**WHAT THE EXERCISE ASKS:** Of the lines listed below, return exactly those that run from the line containing "Expand the options" through the line containing "Task: Open the 菜单 grid icon at bottom", both included.

**WORKING DATA:**
--

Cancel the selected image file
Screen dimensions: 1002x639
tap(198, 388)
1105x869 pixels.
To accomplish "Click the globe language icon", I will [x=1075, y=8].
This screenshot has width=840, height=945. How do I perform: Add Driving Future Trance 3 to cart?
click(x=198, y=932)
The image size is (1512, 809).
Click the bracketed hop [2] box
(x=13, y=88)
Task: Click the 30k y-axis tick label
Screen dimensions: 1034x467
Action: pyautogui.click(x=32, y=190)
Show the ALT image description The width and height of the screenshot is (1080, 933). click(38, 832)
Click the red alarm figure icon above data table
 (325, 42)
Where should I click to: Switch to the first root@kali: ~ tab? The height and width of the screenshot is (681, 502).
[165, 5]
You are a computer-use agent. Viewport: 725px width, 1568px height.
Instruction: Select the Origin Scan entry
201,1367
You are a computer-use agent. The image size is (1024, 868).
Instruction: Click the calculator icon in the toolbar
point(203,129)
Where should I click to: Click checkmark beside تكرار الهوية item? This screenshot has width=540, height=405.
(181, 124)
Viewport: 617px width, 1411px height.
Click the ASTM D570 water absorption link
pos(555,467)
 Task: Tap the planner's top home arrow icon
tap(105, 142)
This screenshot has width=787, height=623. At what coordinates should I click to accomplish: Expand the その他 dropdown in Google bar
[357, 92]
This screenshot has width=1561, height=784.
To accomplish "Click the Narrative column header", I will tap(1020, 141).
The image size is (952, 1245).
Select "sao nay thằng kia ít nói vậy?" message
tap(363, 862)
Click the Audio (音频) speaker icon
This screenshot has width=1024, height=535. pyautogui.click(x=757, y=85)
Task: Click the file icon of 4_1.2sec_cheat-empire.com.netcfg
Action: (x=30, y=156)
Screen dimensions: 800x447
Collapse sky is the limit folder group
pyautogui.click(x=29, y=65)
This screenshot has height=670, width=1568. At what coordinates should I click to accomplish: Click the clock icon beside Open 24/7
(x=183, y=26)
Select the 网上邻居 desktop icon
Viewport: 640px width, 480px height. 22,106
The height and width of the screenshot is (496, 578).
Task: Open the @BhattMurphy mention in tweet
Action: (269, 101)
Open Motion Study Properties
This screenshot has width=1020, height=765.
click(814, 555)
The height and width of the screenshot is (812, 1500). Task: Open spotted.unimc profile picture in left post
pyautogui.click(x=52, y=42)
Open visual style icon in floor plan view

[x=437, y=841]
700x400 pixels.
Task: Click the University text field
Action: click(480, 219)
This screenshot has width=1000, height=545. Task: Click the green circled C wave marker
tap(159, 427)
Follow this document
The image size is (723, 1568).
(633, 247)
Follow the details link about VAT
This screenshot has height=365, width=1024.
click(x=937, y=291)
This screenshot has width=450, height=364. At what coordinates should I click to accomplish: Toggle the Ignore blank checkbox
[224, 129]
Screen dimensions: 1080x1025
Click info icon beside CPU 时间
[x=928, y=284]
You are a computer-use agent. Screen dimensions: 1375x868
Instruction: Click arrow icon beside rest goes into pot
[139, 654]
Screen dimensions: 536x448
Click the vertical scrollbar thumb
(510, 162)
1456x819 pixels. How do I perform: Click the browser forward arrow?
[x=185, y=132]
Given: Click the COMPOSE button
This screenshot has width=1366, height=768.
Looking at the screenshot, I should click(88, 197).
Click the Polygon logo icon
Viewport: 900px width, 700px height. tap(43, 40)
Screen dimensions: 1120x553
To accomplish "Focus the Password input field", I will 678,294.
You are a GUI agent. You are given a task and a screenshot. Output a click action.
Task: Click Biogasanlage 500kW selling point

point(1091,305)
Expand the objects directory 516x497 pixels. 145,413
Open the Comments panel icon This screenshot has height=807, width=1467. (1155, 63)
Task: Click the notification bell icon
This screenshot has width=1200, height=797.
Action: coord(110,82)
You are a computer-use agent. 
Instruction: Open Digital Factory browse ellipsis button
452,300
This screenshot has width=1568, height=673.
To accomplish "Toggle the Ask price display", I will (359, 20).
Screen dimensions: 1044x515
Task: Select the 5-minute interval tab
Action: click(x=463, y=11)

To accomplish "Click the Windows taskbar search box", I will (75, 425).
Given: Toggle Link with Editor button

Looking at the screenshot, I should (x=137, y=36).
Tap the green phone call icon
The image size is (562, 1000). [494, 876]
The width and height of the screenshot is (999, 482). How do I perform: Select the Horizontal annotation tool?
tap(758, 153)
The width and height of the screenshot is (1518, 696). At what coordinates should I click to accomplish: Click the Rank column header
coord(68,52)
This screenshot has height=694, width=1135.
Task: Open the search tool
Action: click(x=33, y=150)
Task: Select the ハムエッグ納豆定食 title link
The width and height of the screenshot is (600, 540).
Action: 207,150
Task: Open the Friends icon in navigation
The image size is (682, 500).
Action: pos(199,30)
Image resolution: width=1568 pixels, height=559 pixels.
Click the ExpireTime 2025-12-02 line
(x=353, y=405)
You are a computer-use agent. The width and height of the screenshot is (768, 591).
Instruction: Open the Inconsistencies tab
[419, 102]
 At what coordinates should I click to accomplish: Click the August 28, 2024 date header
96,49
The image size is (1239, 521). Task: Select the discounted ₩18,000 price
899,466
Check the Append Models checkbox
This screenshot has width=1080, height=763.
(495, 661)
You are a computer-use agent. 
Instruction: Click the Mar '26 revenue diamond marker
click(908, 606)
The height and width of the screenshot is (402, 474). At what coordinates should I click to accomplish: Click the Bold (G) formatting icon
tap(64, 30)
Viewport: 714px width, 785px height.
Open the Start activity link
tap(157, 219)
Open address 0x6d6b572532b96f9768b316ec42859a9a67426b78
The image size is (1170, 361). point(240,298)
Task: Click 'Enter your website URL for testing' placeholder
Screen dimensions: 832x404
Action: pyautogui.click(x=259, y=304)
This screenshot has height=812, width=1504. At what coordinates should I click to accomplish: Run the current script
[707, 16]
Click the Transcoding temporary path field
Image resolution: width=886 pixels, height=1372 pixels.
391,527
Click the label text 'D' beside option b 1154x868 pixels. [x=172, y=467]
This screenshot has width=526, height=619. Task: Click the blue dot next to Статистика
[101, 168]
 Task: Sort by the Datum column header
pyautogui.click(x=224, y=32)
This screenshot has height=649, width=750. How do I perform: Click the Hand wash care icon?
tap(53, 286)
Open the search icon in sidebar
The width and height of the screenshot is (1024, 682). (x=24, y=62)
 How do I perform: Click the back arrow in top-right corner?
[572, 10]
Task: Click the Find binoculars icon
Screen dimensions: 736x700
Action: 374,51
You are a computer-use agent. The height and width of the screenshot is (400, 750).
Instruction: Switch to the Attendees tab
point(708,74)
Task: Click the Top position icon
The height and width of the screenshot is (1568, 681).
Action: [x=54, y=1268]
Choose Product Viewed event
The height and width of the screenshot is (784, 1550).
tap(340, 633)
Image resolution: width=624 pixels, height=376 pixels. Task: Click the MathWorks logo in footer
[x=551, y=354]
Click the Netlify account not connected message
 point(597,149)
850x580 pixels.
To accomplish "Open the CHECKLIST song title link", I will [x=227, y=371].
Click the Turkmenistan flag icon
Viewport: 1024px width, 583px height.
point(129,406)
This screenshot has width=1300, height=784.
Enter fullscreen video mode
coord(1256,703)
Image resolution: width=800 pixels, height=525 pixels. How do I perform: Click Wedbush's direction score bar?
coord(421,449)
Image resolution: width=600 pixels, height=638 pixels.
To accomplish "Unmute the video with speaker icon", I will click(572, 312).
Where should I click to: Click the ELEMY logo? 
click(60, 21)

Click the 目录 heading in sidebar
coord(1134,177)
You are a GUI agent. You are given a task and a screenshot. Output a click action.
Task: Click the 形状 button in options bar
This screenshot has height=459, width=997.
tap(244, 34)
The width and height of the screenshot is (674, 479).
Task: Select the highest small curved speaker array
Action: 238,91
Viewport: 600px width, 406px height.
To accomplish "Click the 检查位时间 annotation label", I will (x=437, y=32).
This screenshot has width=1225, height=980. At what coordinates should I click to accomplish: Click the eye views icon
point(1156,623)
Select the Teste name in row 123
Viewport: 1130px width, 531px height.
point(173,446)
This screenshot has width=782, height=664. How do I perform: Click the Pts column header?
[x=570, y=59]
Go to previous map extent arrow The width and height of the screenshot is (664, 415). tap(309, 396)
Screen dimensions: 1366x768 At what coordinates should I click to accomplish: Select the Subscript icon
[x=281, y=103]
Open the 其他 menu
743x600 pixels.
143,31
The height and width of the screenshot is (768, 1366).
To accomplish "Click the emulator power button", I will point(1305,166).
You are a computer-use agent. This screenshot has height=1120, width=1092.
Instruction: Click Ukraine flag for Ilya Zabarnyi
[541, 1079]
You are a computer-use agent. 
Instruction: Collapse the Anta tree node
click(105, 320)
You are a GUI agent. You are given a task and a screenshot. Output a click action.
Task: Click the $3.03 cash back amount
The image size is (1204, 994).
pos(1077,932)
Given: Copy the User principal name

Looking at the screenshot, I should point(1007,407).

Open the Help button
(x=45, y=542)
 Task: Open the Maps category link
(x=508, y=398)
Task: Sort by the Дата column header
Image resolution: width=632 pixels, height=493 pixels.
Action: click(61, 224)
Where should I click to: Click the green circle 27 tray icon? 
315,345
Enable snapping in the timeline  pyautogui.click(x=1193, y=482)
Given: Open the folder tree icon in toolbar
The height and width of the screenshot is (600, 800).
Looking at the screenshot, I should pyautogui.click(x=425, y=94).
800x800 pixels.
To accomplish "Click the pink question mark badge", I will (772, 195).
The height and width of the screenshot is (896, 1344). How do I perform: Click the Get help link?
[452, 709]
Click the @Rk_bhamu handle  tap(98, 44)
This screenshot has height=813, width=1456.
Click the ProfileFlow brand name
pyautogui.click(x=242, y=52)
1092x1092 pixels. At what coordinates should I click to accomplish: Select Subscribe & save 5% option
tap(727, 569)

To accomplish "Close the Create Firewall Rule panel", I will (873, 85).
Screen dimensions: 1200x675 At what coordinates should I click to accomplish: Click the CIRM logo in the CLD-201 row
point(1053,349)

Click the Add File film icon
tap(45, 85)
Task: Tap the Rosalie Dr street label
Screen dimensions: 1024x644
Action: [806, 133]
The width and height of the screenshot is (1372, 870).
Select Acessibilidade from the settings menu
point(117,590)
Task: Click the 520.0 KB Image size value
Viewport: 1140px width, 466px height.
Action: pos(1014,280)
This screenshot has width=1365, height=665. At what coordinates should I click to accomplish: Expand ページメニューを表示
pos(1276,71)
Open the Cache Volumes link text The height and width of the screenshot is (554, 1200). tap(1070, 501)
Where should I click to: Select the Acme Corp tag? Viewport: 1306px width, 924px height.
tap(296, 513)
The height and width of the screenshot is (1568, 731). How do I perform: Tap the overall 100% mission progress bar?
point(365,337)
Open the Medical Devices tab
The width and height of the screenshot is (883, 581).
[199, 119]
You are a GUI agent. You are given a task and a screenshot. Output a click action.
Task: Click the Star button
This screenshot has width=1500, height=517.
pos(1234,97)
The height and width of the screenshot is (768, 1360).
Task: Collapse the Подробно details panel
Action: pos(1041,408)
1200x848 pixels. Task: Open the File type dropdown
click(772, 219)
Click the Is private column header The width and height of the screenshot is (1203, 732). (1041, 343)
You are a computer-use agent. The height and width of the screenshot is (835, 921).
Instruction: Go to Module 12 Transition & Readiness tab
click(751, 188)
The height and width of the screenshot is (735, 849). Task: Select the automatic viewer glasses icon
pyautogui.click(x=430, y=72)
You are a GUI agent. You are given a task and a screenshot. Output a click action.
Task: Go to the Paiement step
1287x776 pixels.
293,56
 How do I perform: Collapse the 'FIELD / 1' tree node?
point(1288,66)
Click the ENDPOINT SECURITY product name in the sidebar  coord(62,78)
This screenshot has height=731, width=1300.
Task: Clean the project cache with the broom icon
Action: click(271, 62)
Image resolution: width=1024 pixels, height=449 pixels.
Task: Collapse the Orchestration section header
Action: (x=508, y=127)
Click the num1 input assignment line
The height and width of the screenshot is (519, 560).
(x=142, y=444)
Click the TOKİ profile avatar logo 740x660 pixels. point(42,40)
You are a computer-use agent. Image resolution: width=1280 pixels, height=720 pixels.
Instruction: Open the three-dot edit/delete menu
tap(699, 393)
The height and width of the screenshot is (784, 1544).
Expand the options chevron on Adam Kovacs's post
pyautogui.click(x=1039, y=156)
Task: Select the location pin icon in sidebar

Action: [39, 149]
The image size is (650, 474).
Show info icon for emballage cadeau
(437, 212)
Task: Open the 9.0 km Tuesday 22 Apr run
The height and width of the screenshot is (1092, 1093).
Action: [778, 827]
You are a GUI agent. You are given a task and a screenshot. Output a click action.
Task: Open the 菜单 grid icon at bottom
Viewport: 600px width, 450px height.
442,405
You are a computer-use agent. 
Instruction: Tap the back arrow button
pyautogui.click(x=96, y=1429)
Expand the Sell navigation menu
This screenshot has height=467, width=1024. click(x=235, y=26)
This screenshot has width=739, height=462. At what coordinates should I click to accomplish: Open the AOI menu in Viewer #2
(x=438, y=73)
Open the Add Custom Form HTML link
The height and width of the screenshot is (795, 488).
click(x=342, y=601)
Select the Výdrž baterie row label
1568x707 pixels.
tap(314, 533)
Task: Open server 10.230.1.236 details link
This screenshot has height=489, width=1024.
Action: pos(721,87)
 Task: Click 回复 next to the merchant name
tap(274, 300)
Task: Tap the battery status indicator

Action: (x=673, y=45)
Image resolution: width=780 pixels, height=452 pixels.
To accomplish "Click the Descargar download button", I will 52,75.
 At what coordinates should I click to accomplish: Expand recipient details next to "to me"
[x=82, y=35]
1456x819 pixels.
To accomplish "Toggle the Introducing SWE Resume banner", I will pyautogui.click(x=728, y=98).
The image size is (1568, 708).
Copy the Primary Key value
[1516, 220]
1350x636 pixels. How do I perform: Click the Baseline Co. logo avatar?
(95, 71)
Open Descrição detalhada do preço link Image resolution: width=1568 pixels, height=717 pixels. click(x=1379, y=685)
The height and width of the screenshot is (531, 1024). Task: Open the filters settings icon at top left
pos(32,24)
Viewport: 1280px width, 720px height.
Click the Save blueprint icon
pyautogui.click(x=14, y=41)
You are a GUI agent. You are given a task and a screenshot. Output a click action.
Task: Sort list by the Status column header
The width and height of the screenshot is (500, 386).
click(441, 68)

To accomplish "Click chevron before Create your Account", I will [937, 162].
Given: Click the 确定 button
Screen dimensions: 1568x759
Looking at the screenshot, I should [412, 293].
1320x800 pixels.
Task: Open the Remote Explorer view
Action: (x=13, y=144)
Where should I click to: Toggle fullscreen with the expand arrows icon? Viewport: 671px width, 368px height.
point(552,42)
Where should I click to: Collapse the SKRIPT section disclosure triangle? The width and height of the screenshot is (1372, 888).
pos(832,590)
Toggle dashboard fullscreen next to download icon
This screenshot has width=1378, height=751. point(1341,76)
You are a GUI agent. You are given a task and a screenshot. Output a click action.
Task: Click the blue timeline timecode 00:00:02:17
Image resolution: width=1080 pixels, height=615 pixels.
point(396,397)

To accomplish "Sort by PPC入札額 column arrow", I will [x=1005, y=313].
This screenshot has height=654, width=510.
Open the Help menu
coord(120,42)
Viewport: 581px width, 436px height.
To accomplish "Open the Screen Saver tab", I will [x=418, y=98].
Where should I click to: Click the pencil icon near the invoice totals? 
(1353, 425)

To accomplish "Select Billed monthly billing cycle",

--

**SOLUTION FOR THIS PROBLEM:**
Expand the options chevron on Adam Kovacs's post
pyautogui.click(x=1039, y=156)
Task: Select the location pin icon in sidebar

Action: [39, 149]
The image size is (650, 474).
Show info icon for emballage cadeau
(437, 212)
Task: Open the 9.0 km Tuesday 22 Apr run
The height and width of the screenshot is (1092, 1093).
Action: [778, 827]
You are a GUI agent. You are given a task and a screenshot. Output a click action.
Task: Open the 菜单 grid icon at bottom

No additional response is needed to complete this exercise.